Coffee is the answer!
I completely agree😂
Great as always!
Amazing btw what lens did you use at the beginning of the video and did you do anything special to achieve that “come in focus range and track focus” effect?
I'm impressed that this video is not about chatgpt
Amazing content. Thanks
Thanks for your video
Thanks, that's very useful! By the way, how to do that with mac?
Analyze possible malware code. Just run it!
This sounds like a lot of fun hehe
Then it becomes a challenge: catch the malicious parts before they're able to run!
Use a VM?
What drawing tool you are using?
Is there any way you take a look on the rust-lang in a video?
wait, you can use step into to start the program?
Great video. Now I will try to learn how I can run and debug the Linux kernel.
you can connect vscode to gdb debugging the linux kernel running inside qemu. it's a little fiddly but you can find guides on the web on how to do it.
@@Spongman oh thank you.
Debug mode is my friend.
Im confused. with the third one. I can't find anything that says debug at the top of my vs code. Is there something that i need to have clicked on? or i need to have the program Pre compiled?
You need to use Visual Studio, not Visual Studio Code. They’re different
Actually just reading the code is not that bad. Especially away from a PC. You can then focus on on the algo and structure and not get tripped up on the PC user mistakes when you compulsive lying type. But you should try at some point. But separate concerns is a good thing
The best way to read and understand code is to just code alot and recognize the patterns
will tools like source insight, understand help
?
na - if you can't understand or can be done better then rewrite it - lol - but best way to start is with pencil and paper and get a conceptual idea of the whole code base and only use the ide to drill down when you need to get to the fine details.
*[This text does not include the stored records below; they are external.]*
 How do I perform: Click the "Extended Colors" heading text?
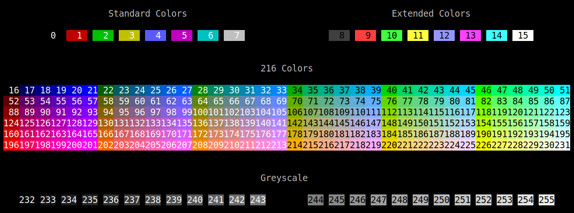click(x=431, y=13)
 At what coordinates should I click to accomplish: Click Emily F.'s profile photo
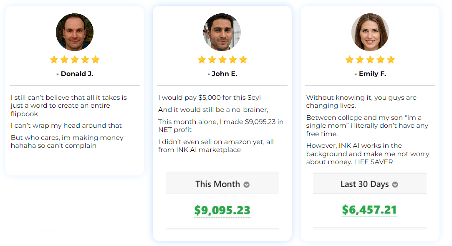(x=370, y=32)
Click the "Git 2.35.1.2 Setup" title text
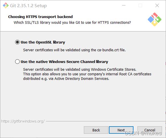This screenshot has width=166, height=138. 28,6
Does VSCode have these same sort of debug features or is it only in Visual Studio?
Thanks. How deep would you go into the call stack before stopping though
@thecherno3 Oh wow thanks!
Trying to transition to c setting up all the tools is a pain this is Micosoft visual studio right?
Amazing! How would you do the same debug using linux?
great Video!
The Cherno is like one those guys that chernos
"mmm, slow down there, cowboy.. I'm gonna tell you when you can do the next thing.. and i'm going to watch you do it.. oh yeah, that's my good little program.. you listen to daddy"
"No more access violations. You behave, or else I'll take another stick of your RAM away!"